## EXTRACTED DATA:
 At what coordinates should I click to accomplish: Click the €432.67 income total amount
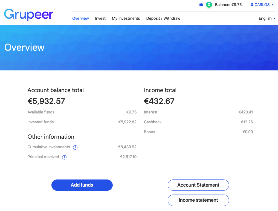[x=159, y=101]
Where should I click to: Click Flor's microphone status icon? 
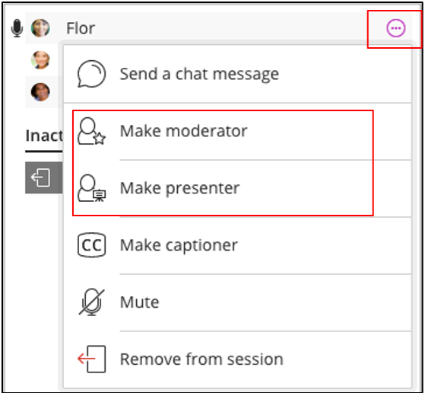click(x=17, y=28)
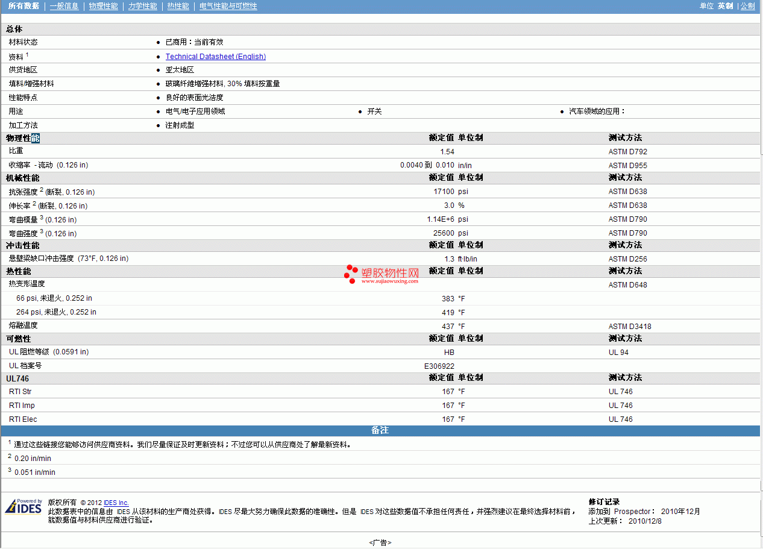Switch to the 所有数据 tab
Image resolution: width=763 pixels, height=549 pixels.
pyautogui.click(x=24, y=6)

## ABOUT THIS TASK:
Beginning with the line in which "Where should I" appears, repeat exactly each line down to the close of the material, leaving every picture out.

## RESPONSE BOX:
Where should I click to: Click Flor's microphone status icon? 
click(x=17, y=28)
Switch to the 所有数据 tab
Image resolution: width=763 pixels, height=549 pixels.
pyautogui.click(x=24, y=6)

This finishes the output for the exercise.